Haplogroup R and Subclades

Introduction

Haplogroup R is defined by rs2032658 also known as M207. The group is believed to have developed about 19,000 to 34,000 years ago in Central Asia. In modern times the group is common in Europe, South Asia, and Central Asia. With the increasing popularity of genetic genealogy large amounts of data has been collected using direct to consumer testing. This site attempts to collect and interpret as much of this data as possible.

Methodology

The underlying tree structure was based on ISOGG's Y-DNA Haplogorup Tree 2015. There are important methodology differences which have prompted the branch:

  1. ISOGG's tree form has suffered from a manual update process. This results in not conforming to YCC's original principle of being "drawn as asymmetrically as possible by sorting the descendants of each interior node so that the bottom most descendant had the greatest number of immediate descendants." YCC, 2002.
  2. The submission requirements regarding Next Generation Sequencing are not observed in the same manner. Rather than excluding variants due to numbers of reads, alignment quality, proximity or inclusion in more active regions of the Y chromosome, these markers are coded on the tree. The ultimate goal is to create an accurate vision of the evolutionary tree with a willingness to restructure when nodes are found to be unstable in newer sets of data.
  3. All new branches must be evidence based to the samples where they were originally found. Information about the kit, surnames, origins, and testing platforms are presented with the terminal branch markers. In an effort to be more useful to genetic genealogists terminal branches are not restricted to arbitrary diversity criteria. As long as two men share a mutation, it forms a potentially interesting branch.
  4. Having the original sequencing results in the database allows age estimations using a variation of the methodology presented by Adamov et al's, Defining a New Rate Constant for Y-Chromosome SNPs based on Full Sequencing Data. The major deviation in the estimation method comes from using a recursive calculation for all samples under a given branch rather than using averaging of the child branches.

Data Policy

This policy was created to balance the rights and privacy of individuals, with the benefit to the whole community of gathering information for their research projects. We have tried to ensure the safety and privacy of any personal data, including data likely to have significant medical relevance, or which can identify a specific person. At the same time, we have tried to retain enough information that test results are useful for research, meaningful for close matches and can be cross-referenced against information on other sites.
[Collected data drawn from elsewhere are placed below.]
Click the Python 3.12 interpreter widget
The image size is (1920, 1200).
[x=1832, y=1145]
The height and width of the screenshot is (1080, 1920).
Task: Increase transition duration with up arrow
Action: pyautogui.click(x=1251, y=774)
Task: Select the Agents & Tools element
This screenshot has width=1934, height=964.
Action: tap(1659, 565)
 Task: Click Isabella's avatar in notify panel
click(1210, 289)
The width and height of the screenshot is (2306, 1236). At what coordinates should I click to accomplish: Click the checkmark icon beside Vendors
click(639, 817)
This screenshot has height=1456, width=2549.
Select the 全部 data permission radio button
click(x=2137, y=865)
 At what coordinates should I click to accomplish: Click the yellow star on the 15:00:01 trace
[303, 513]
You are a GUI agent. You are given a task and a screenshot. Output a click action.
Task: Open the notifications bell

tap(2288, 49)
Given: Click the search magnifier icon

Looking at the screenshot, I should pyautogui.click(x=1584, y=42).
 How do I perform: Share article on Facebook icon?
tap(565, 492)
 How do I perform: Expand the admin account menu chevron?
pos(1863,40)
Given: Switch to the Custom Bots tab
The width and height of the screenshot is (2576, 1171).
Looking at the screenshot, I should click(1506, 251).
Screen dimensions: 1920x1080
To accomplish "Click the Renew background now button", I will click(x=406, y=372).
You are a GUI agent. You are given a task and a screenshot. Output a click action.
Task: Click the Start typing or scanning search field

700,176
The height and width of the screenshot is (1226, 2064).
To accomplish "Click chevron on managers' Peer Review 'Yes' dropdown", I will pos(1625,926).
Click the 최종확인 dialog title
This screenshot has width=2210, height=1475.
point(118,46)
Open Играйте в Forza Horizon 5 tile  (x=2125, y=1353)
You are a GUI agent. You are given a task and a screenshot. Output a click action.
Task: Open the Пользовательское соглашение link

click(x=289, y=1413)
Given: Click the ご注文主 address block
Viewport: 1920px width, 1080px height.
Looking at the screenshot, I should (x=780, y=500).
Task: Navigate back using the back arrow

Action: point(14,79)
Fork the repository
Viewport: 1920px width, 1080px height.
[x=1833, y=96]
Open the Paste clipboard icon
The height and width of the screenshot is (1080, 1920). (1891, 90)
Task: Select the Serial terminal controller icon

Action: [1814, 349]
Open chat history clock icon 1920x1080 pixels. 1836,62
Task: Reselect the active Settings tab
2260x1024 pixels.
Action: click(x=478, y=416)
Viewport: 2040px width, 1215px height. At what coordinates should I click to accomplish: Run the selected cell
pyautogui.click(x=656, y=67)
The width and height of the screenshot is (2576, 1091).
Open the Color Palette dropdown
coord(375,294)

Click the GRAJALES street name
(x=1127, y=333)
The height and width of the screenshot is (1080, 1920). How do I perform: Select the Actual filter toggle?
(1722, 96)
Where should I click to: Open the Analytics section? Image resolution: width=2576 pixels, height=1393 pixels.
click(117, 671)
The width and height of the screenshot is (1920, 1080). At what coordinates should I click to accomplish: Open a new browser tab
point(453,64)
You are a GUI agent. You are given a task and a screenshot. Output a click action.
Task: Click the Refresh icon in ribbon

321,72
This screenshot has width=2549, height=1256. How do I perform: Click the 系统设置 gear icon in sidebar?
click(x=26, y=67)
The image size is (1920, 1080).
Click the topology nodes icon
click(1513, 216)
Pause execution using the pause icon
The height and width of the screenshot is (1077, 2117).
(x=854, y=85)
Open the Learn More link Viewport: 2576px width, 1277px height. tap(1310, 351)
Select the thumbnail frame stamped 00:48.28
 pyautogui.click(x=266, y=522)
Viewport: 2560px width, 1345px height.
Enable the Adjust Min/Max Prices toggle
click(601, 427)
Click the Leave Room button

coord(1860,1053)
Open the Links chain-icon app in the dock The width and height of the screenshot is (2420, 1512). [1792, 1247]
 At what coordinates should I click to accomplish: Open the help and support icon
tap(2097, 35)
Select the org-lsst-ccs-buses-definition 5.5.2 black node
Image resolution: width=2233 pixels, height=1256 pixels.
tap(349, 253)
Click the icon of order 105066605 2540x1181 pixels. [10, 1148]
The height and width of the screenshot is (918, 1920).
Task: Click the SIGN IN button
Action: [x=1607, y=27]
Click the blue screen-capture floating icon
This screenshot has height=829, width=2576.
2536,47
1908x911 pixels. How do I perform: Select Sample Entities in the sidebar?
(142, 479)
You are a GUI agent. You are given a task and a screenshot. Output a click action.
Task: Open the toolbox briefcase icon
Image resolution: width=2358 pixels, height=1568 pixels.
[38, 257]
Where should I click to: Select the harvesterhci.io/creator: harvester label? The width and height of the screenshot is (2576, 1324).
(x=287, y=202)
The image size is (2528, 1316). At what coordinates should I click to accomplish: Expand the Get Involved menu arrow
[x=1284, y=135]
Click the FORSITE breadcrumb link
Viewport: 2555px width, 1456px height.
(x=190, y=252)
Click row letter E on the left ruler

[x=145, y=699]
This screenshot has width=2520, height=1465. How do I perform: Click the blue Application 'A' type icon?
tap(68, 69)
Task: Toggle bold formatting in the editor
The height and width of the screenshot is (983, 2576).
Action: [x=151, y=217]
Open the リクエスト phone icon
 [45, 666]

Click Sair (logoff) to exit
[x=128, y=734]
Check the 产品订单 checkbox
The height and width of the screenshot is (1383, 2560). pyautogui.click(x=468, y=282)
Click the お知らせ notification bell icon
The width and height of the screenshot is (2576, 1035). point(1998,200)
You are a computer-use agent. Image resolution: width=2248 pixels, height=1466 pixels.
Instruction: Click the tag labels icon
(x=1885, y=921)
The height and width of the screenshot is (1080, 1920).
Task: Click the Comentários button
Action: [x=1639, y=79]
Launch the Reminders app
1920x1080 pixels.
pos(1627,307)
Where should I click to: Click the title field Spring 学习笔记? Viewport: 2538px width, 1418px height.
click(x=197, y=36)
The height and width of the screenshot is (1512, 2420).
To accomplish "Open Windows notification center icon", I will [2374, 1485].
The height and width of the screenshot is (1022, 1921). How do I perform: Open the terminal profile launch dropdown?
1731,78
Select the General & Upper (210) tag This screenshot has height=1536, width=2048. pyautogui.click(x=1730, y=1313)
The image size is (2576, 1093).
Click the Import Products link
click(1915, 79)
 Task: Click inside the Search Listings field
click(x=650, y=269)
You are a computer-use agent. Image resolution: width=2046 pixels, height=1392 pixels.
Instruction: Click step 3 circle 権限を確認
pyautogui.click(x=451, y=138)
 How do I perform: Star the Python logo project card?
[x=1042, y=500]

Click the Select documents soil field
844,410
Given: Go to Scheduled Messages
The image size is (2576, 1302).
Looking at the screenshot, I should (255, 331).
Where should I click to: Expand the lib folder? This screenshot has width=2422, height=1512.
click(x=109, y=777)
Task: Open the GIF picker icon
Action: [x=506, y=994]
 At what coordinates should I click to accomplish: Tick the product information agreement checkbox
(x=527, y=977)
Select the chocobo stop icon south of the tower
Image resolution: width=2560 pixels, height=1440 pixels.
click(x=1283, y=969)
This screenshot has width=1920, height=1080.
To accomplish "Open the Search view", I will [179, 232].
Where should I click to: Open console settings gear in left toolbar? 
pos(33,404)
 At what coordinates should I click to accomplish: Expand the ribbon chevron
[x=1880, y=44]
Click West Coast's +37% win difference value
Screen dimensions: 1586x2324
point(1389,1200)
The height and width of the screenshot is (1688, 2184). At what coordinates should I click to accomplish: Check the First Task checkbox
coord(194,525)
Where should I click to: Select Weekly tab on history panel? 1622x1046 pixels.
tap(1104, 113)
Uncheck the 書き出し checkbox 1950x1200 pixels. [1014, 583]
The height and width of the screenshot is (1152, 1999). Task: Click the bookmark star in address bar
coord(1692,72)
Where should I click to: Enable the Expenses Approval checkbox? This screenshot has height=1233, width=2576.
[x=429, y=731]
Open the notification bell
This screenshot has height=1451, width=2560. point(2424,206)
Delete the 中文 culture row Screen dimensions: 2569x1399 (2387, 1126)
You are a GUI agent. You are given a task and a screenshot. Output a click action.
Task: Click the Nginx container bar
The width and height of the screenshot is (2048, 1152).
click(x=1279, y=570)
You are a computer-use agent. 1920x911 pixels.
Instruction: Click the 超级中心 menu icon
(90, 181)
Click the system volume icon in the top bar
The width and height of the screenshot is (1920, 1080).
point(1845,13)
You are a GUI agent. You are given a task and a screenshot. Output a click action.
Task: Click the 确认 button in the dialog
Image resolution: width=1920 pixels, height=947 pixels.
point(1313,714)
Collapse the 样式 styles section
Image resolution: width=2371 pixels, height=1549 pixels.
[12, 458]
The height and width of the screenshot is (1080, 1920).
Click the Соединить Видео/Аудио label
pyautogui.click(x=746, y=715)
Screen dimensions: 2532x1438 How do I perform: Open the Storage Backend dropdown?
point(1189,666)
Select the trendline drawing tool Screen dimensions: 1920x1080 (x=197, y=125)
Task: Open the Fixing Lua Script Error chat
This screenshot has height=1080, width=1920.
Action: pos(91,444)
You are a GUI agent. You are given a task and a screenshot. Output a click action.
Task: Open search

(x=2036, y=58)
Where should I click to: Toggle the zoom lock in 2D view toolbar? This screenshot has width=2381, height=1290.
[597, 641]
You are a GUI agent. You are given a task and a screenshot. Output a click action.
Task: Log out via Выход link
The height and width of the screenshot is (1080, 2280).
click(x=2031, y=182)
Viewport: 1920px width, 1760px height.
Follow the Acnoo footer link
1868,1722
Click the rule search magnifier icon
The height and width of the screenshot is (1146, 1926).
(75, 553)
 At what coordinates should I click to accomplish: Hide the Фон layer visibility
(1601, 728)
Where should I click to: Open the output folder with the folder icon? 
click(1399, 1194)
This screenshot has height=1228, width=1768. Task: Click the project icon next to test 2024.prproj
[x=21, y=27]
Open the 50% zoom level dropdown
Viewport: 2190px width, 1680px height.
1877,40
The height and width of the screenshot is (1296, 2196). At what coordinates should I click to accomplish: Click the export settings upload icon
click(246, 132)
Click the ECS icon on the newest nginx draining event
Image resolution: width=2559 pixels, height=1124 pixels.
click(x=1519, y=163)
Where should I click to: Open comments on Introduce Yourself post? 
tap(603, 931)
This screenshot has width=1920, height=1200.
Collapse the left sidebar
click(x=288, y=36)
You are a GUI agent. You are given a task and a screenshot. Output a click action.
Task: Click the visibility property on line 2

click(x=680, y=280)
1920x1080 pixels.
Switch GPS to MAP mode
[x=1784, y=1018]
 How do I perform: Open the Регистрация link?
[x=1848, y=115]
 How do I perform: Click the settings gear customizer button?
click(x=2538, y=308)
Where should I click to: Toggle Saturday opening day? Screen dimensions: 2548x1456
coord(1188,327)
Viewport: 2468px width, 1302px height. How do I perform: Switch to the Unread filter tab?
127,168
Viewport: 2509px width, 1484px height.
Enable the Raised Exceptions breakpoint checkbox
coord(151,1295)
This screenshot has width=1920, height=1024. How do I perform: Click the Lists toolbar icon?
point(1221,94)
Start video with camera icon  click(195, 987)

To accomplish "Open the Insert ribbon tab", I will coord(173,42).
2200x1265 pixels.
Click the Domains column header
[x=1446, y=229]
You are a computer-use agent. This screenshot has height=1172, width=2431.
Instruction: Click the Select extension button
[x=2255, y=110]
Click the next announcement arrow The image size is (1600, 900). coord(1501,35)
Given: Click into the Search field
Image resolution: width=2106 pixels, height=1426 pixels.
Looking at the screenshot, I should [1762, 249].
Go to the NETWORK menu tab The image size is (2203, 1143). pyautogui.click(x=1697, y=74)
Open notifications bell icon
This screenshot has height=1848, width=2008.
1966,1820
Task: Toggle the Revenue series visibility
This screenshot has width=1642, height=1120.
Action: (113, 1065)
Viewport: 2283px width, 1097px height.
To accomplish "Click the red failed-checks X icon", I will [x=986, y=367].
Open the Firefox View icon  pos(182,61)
  1. The following is the Policy agreed to on upload of data, between Submitters of that data (genetic testers or their designated proxies) and the Project. The Project is defined as those persons with administrative access to the data archive, or successors thereof.
  2. Submitters give the Project free license to analyse the genetic and ancestral data they submit, and publicly release semi-anonymized, filtered analyses of that data, and any associated meta-data found in the public domain. Released genetic data is to be limited to calls assigned to the Y-chromosome.
  3. Raw DNA sequencing data (e.g. BAM or FASTQ datasets) will only be shared with a member's explicit written consent. However, reduced sets of Y-chromosome data (including calls in VCF/gVCF format, test coverage information in BED format, and submitted meta-data) may be shared with co-operating projects.
  4. Tests are publicly identified by the meta-data supplied on submission, i.e. kit numbers and most-distant known paternal ancestor information. Project members may request that public reports anonymize all or part of this information to an internal project identifier instead. Such requests should be made by e-mail before submission to prevent public release of information.
  5. Submitters or legal data owners have the right to request that their raw data is removed from the data analysis at any time. However, since we release a reduced set of data into the public domain, we cannot guarantee these data are removed from external sites once the kit has been analyzed.
  6. The Project may contact Submitters about specific queries regarding their data, using the e-mail address supplied on submission. Sharing of e-mail addresses with any third parties will only be done with Submitters' consent.
  7. Minor updates to this agreement may be necessary, e.g. to modify or make explicit the names of people and parties; to include new data formats; to clarify specific points of ambiguity; or to ensure compliance with national and international law, existing privacy agreements with testing companies, or community guidelines. Such changes may me made by the Project without notification, provided they don't constitute material infringements of the rights and/or privacy granted to Submitters, as described in the version of the Policy they initially accept.

As of 19 October 2017, the list of project administrators is: James Kane (www.haplogroup-r.org), Alex Williamson (www.ytree.net), Iain McDonald (www.jb.man.ac.uk/~mcdonald/genetics.html), Mike Walsh (for the R-P312 project groups) and Jef Treece (data analyst).